Excerpt provided:
────────────────────────────────────────

# My aftermarket pump rebuilds



## Airluke (Sep 25, 2021)

Just wanted to share my experiences rebuilding two 1957 Ingersoll Rand pumps on Type 30 two stage air compressors. The first was a model 242, rated for 13 cfm at 600 rpm 175 psi. I got the parts from a company that only sells on EBay and specializes in air compressor parts. Called JA Industries. That had everything I needed and everything possibly needed including cylinders and pistons. I replaced rods, crank, rings, bearings, valves. It all went together just fine and the fits were spot on. The rod bearing for both rods I knocked not the crank with a block of wood and a hammer, nice and tight, like IR did it. The only problem was the bottoms of the rides were so wide that they seized the crank. So I took a few thousandths off of one of them. 
The 242 rebuild is another story. I gambled and bought the crank etc. from a machinist some if you may have seen on YouTube, CompressorGuru. Has a lot of very good how-to vids on IRS on there which I really appreciated.They were most helpful. But crank he gave me is 4 thou too small for the bush rod bearing that came with the kit. And he’s telling me all I need to do is put it together and the pressure from the two little end cap bolts will keep it tight enough, without the press fit. Im worrying too much, he says. I say a rod bush 4 thou too big is a spun bearing and a spun bearing is a knocking bearing with a very low life span that will eat the crank. He hasn’t offered to replace it but I don’t want anymore of his stuff, which was so cheap that I can pay a machinist to custom make a properly sized bush for it and fit the rods ( they’re too tight). and still come out even to what JA would have charged.


----------



## Airluke (Sep 25, 2021)

Sorry, the first rebuild was a model 253, it’s running great. The 242 is still apart


----------

────────────────────────────────────────

Problems to work on:
(1) In the pump rebuild post, why does the writer refuse to accept the machinist's claim that the end cap bolts alone will hold the undersized crank's rod bushing tight enough?
(2) Reproduce the passage of the pump rebuild post between "# My aftermarket" and "one of them.", inclusive.

Supplied information:
────────────────────────────────────────

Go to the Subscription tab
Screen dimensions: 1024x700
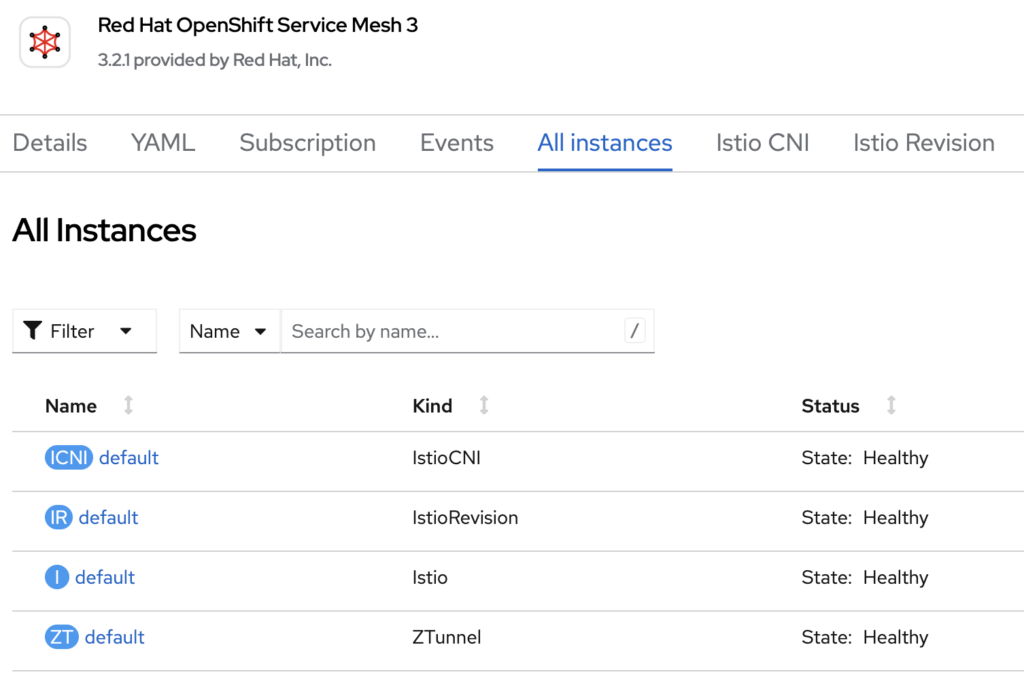pos(307,143)
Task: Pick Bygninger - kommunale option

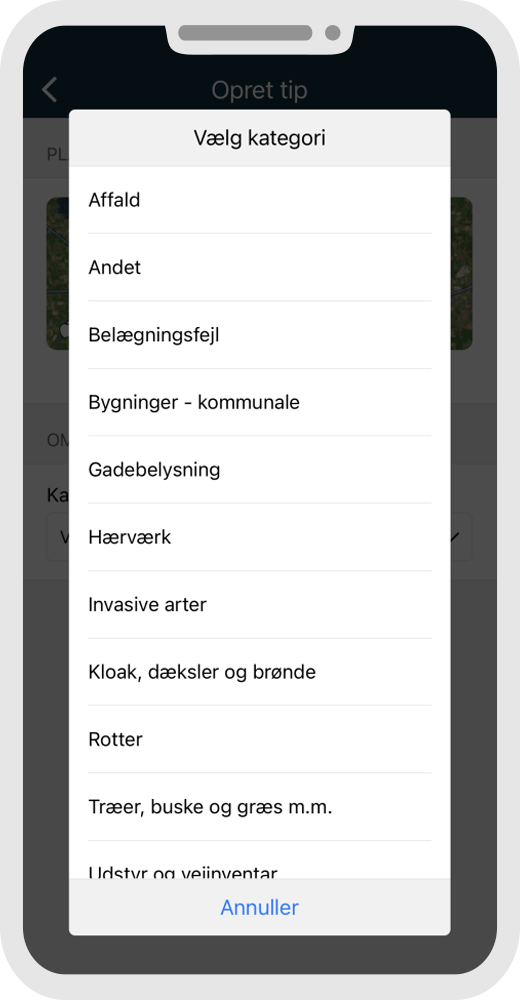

────────────────────────────────────────

Responses to the tasks:
(1) The writer says a rod bush 4 thou too big will become a spun bearing. A spun bearing knocks, has a very short life span, and will eat the crank.

(2)
# My aftermarket pump rebuilds



## Airluke (Sep 25, 2021)

Just wanted to share my experiences rebuilding two 1957 Ingersoll Rand pumps on Type 30 two stage air compressors. The first was a model 242, rated for 13 cfm at 600 rpm 175 psi. I got the parts from a company that only sells on EBay and specializes in air compressor parts. Called JA Industries. That had everything I needed and everything possibly needed including cylinders and pistons. I replaced rods, crank, rings, bearings, valves. It all went together just fine and the fits were spot on. The rod bearing for both rods I knocked not the crank with a block of wood and a hammer, nice and tight, like IR did it. The only problem was the bottoms of the rides were so wide that they seized the crank. So I took a few thousandths off of one of them.